Роды выдались очень тяжелыми. Все прекрасно понимали, что виной тому переезд. На пятом месяце женщине нельзя ездить ни в седле, ни в повозке, но все же Третьей Жене пришлось вынести сложнейший переход по горам — пять долгих дней в трясущемся и подпрыгивающем армейском фургоне. Третья Жена мучилась полтора дня, прежде чем разродилась.

Вдруг женщина перестала дрожать. Она подняла взгляд запавших глаз на Лозен, и шаманка поняла, что душа оставляет больную — она это видела столь же ясно, как если бы сейчас Третья Жена оседлала свою гнедую лошадку и поехала прочь. Свет жизни медленно померк в некогда смешливых глазах.

Заголосили, завыли женщины. Лозен вышла наружу. Свежий снег похрустывал под тонкими подошвами мокасин. В ярости шаманка обратила свое лицо к завывающему ветру. Его свист напоминал ей смех духов.

— Раз не хотите мне помогать, так и не разговаривайте со мной больше! — прокричала она в лицо буре. — Если желаете творить только то, что вам вздумается, лучше вообще не приходите сюда!

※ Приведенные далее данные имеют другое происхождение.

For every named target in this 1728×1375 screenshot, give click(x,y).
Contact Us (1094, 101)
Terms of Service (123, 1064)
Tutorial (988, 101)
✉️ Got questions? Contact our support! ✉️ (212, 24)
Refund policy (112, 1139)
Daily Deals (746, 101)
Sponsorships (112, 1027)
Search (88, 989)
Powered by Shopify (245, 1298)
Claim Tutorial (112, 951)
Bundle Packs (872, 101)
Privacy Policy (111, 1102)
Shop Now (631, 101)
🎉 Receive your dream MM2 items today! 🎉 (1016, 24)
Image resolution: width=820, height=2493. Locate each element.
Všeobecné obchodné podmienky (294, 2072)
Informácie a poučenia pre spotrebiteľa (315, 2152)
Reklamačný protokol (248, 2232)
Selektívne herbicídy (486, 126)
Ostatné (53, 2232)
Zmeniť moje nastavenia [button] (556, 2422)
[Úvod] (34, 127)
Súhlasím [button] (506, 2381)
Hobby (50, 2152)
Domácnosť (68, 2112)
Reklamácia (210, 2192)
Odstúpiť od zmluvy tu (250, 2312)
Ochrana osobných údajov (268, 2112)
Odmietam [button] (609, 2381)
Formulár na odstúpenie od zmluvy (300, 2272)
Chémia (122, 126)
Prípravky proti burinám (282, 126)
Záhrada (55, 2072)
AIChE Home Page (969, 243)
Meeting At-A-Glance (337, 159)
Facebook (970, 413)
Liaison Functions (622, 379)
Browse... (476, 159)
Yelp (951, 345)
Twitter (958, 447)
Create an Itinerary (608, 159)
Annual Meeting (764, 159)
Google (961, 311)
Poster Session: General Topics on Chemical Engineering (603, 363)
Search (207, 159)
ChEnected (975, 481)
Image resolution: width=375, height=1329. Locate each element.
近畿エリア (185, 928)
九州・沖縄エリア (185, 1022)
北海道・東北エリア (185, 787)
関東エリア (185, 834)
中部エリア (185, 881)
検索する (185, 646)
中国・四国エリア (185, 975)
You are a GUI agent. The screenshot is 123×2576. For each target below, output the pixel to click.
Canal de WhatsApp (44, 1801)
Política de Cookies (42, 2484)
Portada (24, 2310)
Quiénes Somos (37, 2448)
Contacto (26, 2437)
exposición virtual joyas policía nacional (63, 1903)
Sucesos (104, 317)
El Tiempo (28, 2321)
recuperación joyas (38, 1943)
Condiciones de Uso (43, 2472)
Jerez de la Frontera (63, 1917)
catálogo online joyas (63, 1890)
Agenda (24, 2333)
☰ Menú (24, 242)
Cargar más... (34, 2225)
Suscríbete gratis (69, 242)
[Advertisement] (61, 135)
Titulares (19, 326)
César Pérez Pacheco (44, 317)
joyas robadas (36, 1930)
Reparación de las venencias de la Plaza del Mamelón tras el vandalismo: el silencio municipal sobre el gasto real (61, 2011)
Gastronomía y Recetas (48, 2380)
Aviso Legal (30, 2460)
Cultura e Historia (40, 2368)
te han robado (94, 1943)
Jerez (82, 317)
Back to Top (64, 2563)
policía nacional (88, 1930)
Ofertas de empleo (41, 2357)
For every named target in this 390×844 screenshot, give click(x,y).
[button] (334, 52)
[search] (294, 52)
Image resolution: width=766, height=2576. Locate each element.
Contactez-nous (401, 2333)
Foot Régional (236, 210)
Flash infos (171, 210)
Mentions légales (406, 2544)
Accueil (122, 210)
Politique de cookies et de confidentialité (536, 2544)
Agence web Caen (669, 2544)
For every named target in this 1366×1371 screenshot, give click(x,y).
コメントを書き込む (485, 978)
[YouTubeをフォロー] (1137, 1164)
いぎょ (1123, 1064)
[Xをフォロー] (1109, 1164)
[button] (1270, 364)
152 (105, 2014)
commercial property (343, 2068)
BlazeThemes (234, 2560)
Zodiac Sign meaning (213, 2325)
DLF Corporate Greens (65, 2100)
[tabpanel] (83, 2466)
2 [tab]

Она понурила голову и скорчилась, обхватив колени руками. Ей впомнились все данные апачам обещания. Брат обещал заботиться о племени. Если он решит уйти отсюда, придется бросить здесь очень много народу — слишком много тех, кто заболел или просто ослаб и потому не в состоянии отправиться в путь. Именно поэтому племя все еще оставалось здесь. Брат надеялся, что бледнолицые сдержат слово.

Лозен знала, что бледнолицые не станут этого делать. Великий Отец в Вашингтоне обещал, что Теплые Ключи будут принадлежать ее племени, покуда текут реки и стоят горы, и что же вышло? У племени отобрали родной край! Бледнолицые обещали снабдить племя всем необходимым и снова солгали.

Бледнолицые были богатым и могущественным народом. Они ели говядину и мягкий хлеб. Они ездили на больших конях, а когда поднимался студеный ветер, надевали теплую одежду. И все же, несмотря на все свои богатства, они не желали поделиться едой и одеялами с теми, кого обездолили и лишили дома.

Ох уж эти обещания. Лозен подумала об обещании, которое сама дала своенравным, капризным духам. Ради блага своего племени она поклялась хранить мир с бледнолицыми. Как же ей поступить сейчас, когда поведение и бледнолицых, и духов буквально подталкивало ее нарушить обет?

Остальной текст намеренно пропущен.